I am familiar with the Negative Binomial distribution $NB(p, k)$, which gives the number of failures before $k$ successes occur in a Bernoulli process with parameter $p$. I am wondering, however, if there the distribution of the number of failures before getting $k$ distinct successes is a well-known distribution.
More precisely, suppose we have some set of $N$ elements; without loss of generality, we may assume this set is $[N] = \{1, \cdots, N\}$. We have a subset $S \subseteq [N]$ which contains the successes, while every element in $[N] \setminus S$ is a failure. Now in our process, we select a random element uniformly at random from $N$, and keep on doing this until we have attained some $k \leq |S|$ successes. Let $X$ be the total number of trials performed before we stop the process. What is the distribution of $X$, in terms of $k$, N, and p = $|S| / N$? If we can't concisely describe this distribution, can we at least come up with some (relatively tight) tail bounds? And how valid is the approximation $X \approx NB(p, k)$?
I know this problem can simplify to the coupon collector's problem in the case that $S = [N]$ and $k = N$, but I'm more interested in the case where $0 < p < 1$ and $k \ll |S| = pN$.

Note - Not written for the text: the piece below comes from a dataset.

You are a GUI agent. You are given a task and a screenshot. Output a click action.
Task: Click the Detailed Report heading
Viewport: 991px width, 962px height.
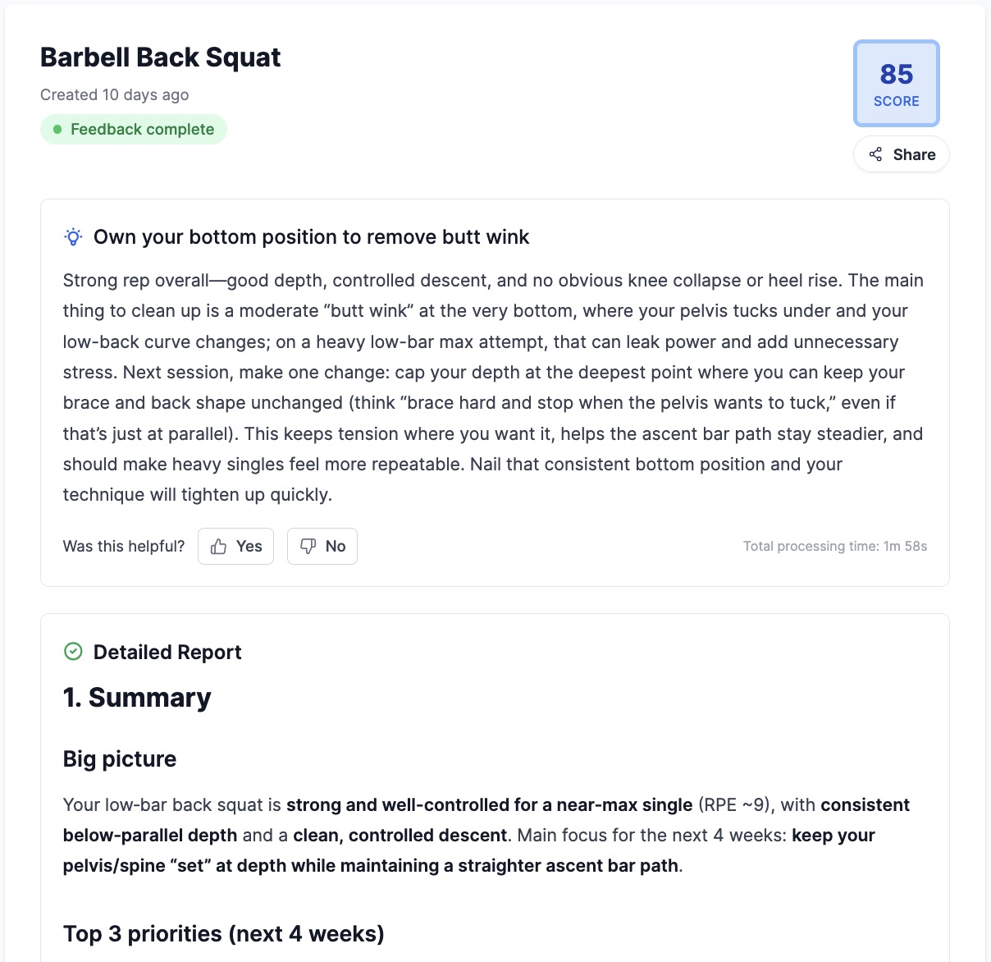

$X$ can be written as a sum of $k$ independent geometric variables $X=\sum_{i=0}^{k-1} G_i$ where $G_i$ is geometric with parameter $\frac{|S|-i}{N-i}$. This representation allows to easily calculate the mean, variance and moment generating function of $X$. In particular, for $k$ large, $X$ is quite concentrated near its mean. If you subtract the mean and normalize by the standard deviation, it is asymptotically Gaussian as $k \to \infty$. If $k=o(N)$ as $N \to \infty$ then the law of $X$ is well approximated by a negative binomial law.